§ TO DO
Nothing but the records, repeated word for word and free of pictures, belongs in the answer.

Stored data entries:
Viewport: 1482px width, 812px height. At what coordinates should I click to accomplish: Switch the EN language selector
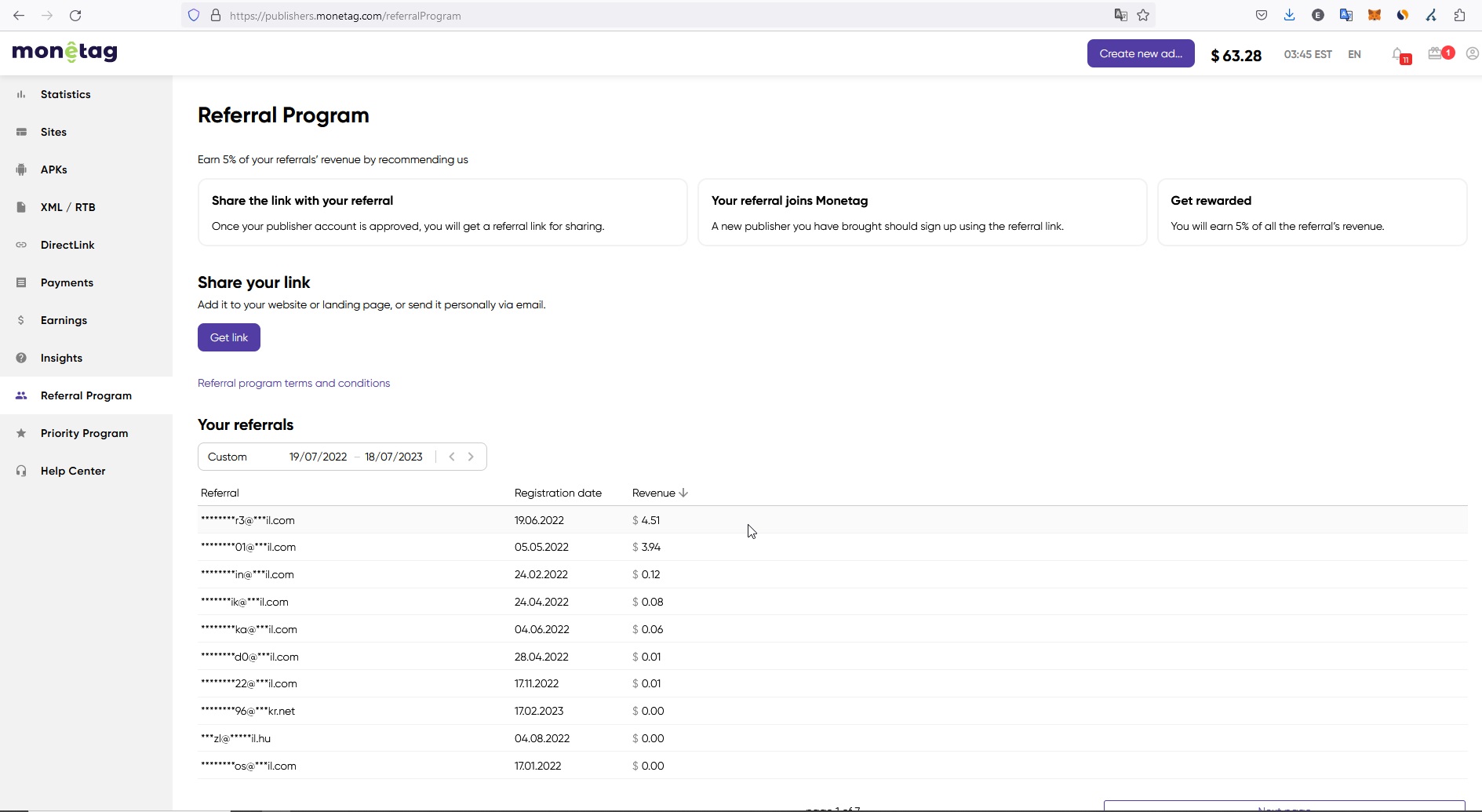tap(1354, 54)
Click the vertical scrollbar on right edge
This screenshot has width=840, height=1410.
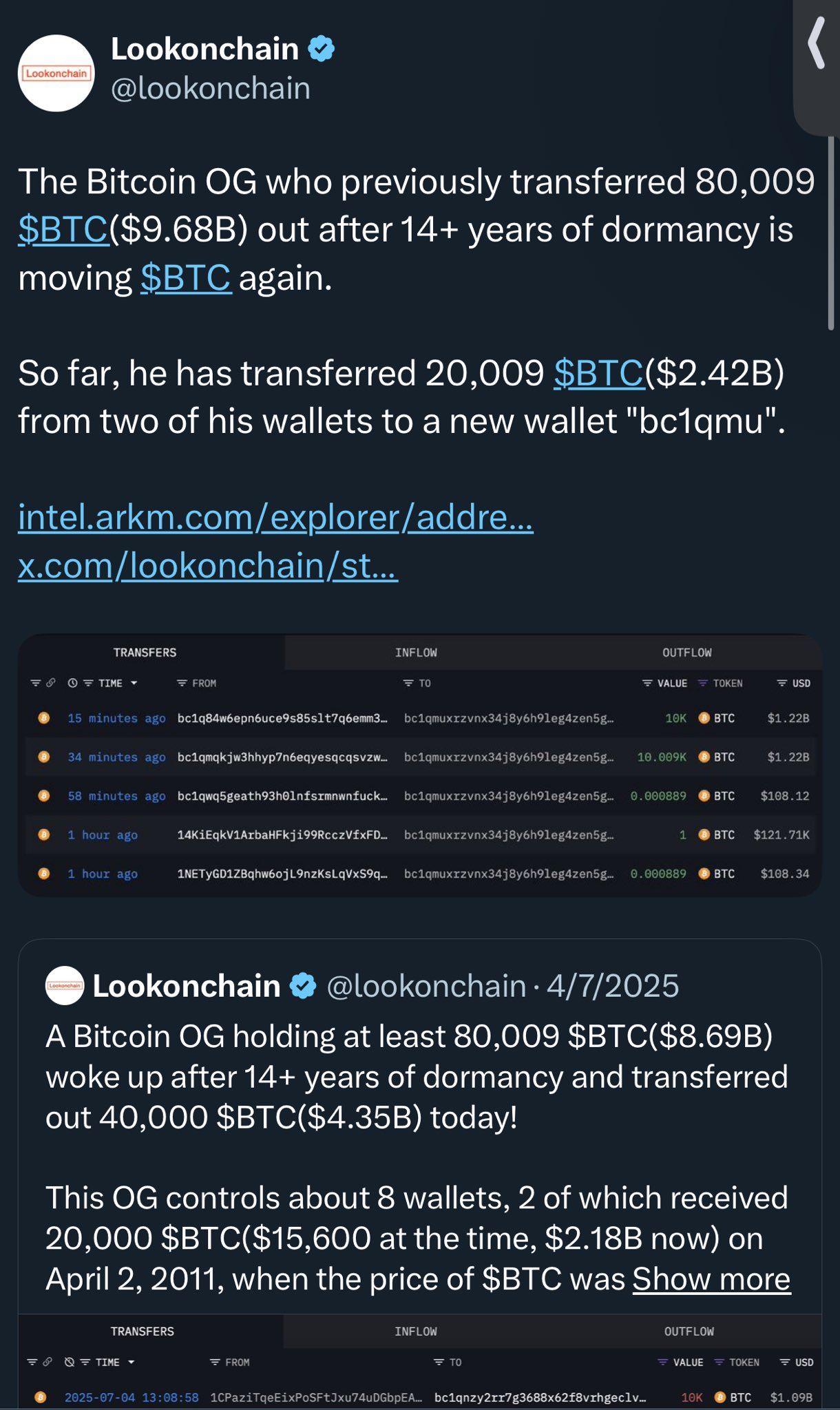coord(831,234)
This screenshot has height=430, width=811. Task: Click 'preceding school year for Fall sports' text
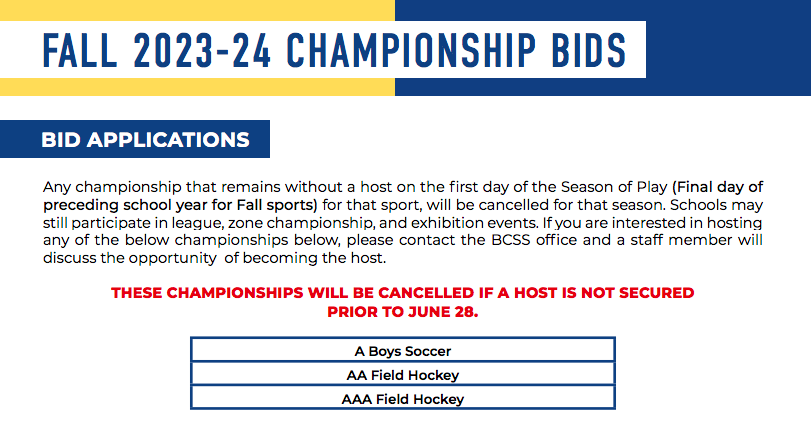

§ RESPONSE BELOW
Viewport: 1482px width, 812px height. At what coordinates should I click to accomplish: Switch the EN language selector
tap(1354, 54)
Click the vertical scrollbar on right edge
This screenshot has width=840, height=1410.
coord(831,234)
This screenshot has height=430, width=811. Task: Click 'preceding school year for Fall sports' text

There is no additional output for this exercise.